# [Supplied passage]
|Mary Beatrice of Modena,|
Queen of England, Scotland, and Ireland.
Mary Beatrice of Modena is the only Italian ever to become Queen of England. During her tenure as queen, she was unpopular with the people because of her being a Catholic in a staunchly Protestant country. The people never forgave her for her religion, and although she was a lesser-known figure in history, she was one of those queens whose character was one of the best. She was known as "the Queen over the water" because of her being exiled in France after the Glorious Revolution.

# [Problems to solve]
[a] Answer these questions from the passage on Mary Beatrice of Modena.
(i) What makes her unique among Queens of England?
(ii) Why was she unpopular with the people while she was queen?
(iii) What earned her the name "the Queen over the water"?
[b] Pick up the passage on Mary Beatrice of Modena after its last sentence and continue it.

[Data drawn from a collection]

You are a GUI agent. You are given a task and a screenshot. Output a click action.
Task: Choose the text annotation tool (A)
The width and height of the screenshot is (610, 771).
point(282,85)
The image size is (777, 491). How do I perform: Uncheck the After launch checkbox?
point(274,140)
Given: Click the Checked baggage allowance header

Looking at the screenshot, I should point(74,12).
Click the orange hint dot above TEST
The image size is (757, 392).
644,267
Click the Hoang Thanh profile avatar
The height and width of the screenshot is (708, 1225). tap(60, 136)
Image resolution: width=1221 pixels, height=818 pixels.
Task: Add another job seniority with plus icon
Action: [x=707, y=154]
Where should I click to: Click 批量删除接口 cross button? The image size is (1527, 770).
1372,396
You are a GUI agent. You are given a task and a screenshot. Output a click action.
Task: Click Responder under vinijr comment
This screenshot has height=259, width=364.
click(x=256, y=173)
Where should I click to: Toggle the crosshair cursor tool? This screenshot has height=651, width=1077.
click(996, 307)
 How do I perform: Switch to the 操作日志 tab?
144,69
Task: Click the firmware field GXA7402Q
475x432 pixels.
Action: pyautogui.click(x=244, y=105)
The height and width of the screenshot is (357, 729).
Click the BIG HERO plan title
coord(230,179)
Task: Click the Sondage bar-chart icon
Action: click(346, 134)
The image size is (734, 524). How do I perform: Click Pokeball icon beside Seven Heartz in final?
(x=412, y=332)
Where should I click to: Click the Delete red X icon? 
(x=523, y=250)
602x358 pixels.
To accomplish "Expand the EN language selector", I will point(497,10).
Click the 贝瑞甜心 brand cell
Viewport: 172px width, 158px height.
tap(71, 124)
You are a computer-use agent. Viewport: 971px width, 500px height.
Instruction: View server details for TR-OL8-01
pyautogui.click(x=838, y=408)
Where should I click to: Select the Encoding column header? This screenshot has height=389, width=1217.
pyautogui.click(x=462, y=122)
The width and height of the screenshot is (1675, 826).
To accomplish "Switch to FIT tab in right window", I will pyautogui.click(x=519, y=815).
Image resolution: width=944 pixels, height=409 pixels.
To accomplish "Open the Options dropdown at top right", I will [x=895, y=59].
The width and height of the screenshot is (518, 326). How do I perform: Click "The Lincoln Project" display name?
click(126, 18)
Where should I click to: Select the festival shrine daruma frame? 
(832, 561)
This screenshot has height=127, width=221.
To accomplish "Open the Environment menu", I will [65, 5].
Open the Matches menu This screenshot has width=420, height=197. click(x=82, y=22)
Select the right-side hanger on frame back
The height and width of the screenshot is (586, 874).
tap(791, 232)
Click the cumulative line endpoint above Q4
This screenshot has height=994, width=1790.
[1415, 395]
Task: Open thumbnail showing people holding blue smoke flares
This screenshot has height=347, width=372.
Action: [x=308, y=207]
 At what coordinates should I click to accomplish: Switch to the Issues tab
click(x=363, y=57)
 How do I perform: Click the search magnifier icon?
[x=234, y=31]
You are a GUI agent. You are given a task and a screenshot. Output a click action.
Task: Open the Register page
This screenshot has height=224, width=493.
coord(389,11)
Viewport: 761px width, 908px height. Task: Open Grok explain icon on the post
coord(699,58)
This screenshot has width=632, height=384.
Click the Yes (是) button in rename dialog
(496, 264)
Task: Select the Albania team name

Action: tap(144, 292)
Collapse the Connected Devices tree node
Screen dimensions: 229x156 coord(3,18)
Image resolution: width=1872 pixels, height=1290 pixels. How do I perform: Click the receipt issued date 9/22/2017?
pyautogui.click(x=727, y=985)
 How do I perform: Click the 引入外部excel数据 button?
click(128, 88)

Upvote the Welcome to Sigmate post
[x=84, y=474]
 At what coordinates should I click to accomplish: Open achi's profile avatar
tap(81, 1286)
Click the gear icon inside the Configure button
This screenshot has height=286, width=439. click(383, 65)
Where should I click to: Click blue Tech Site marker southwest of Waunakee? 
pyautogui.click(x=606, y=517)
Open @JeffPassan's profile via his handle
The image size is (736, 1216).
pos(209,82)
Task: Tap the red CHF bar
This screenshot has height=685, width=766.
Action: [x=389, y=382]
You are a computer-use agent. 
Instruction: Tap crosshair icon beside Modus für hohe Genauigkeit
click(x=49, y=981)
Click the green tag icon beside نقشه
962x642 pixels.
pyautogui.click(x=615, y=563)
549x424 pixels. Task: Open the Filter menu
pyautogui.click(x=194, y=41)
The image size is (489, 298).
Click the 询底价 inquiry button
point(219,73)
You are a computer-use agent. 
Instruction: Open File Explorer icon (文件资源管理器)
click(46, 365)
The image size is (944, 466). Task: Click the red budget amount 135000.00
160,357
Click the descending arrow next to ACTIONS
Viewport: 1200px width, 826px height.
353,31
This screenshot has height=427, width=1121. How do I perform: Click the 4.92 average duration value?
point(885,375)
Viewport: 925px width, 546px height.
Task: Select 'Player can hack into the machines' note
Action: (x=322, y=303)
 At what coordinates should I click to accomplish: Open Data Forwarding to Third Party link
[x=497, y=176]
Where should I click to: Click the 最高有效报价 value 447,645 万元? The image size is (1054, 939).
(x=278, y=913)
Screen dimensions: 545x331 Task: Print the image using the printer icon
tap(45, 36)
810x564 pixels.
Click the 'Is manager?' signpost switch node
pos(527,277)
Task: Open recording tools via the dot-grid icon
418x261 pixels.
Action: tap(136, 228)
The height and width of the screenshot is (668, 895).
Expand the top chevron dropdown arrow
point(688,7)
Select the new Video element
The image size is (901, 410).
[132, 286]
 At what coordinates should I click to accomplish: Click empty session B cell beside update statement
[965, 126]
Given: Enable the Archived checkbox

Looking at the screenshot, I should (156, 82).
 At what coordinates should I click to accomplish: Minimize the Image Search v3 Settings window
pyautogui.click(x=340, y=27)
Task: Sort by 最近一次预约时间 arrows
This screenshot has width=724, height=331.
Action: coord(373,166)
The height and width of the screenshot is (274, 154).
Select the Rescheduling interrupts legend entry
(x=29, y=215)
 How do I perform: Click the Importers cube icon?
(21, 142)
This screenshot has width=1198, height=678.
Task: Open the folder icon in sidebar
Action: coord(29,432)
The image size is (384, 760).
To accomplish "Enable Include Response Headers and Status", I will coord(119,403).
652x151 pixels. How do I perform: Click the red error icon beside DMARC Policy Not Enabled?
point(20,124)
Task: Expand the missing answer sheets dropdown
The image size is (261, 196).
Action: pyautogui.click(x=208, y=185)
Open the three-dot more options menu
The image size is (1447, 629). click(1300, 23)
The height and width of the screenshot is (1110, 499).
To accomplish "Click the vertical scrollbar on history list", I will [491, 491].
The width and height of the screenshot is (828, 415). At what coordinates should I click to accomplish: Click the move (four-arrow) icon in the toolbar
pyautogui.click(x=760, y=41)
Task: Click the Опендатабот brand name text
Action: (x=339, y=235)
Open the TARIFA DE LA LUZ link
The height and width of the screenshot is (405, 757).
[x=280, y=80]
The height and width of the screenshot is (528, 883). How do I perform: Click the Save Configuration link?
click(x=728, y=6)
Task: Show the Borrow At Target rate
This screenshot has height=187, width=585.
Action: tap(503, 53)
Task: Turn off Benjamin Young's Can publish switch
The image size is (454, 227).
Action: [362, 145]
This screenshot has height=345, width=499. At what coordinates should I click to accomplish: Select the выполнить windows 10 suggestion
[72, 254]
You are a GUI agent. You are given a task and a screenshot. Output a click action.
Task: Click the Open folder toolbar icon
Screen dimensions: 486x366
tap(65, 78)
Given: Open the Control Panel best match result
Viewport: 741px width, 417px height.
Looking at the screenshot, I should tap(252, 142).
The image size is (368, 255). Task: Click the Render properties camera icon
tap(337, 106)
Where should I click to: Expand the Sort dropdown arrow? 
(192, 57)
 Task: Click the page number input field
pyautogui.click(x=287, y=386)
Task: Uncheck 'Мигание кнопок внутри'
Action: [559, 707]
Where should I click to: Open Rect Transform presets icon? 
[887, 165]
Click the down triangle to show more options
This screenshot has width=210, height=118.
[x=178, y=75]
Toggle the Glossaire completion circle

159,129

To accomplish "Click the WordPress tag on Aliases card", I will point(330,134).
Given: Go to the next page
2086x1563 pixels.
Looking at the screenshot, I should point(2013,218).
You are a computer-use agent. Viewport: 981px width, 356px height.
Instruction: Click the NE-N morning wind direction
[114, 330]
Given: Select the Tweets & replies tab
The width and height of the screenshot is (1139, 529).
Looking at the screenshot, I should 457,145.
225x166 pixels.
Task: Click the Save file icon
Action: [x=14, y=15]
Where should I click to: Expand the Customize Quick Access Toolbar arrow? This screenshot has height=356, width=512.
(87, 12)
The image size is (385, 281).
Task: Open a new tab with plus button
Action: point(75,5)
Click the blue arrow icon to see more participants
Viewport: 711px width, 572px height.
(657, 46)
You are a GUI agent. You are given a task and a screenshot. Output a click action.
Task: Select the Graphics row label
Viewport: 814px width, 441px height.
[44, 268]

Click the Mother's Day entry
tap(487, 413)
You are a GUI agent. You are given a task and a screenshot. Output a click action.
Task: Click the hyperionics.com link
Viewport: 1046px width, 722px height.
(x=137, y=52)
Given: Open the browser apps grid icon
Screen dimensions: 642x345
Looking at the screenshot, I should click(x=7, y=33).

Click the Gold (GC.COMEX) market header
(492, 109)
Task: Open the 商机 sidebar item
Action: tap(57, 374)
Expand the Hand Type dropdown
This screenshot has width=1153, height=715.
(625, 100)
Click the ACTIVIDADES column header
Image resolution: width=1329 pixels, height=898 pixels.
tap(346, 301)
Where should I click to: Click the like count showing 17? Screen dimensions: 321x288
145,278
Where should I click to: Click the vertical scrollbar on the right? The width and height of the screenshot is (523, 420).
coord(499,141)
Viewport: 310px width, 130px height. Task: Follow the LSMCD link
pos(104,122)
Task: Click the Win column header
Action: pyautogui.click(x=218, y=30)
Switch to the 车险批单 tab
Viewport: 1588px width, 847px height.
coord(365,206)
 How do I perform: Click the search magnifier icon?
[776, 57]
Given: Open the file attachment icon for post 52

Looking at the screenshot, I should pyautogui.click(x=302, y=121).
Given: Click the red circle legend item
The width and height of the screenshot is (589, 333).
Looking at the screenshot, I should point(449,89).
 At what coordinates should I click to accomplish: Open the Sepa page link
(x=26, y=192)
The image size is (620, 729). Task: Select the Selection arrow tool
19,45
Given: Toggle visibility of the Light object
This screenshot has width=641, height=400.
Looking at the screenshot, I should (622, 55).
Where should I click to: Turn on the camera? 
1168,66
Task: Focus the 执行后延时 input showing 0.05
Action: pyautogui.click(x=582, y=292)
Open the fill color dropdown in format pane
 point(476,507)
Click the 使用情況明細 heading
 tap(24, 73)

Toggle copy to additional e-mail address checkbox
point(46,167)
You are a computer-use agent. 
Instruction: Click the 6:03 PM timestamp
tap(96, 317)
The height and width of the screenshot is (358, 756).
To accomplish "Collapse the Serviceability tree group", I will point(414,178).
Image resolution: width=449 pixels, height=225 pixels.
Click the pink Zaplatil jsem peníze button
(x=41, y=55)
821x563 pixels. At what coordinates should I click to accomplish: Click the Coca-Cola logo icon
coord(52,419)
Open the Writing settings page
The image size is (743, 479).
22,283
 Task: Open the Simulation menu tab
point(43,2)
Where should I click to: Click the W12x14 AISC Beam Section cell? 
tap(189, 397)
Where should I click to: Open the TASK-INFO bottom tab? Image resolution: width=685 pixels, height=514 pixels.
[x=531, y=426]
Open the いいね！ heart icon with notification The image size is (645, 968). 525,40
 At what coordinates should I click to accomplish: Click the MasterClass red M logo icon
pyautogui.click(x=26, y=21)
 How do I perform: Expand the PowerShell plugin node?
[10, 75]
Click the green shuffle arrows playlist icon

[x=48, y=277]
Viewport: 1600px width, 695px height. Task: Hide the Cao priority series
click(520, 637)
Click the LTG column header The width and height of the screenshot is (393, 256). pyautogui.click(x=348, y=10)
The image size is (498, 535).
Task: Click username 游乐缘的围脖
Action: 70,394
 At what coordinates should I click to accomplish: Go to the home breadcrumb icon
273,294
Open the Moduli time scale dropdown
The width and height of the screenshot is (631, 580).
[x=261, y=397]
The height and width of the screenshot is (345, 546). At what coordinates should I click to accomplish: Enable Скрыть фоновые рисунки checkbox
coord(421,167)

# [Expected responses]
[a]
(i) She is the only Italian ever to become Queen of England.
(ii) She was a Catholic in a staunchly Protestant country.
(iii) Her exile in France after the Glorious Revolution.

[b]
She was born on 25 September 1658 in Modena, a small duchy lying in fertile plain south of the Alps. Her father, the Duke of Modena, died in the prime of his life when Mary was only two. Her mother Laura ruled as a regent for Mary's two-year-old brother, Francesco. Strictly brought up by their imposing mother, they were given a stern religious and moral education. Mary learned how to speak and write in Italian, French, English, and Latin. She was a constant travelling companion of her mother, and became a frequent visitor in Paris, where she became a favorite of King Louis XIV. However, court life held little charm for the deeply religious and reflective Mary. She was sent to a convent for Carmelite nuns to finish her education, and by the time she was nine, Mary conceived an idea to become a nun. That was her ultimate goal in life, and throughout her lifetime, she would remain a devout and pious Roman Catholic. Her future, however, lay elsewhere.
In England, James, Duke of York, the younger brother of Charles II, had been a widow for two years. His wife, Anne Hyde, had died of breast cancer, leaving him with two adolescent daughters, Mary and Anne. Left to himself, James would have probably remained a widower or married another non-royal English lady, but he was now heir to the throne. His brother, Charles II, had no legitimate child to succeed him, and so Charles persuaded James to stop making a fool of himself and marry a suitable princess.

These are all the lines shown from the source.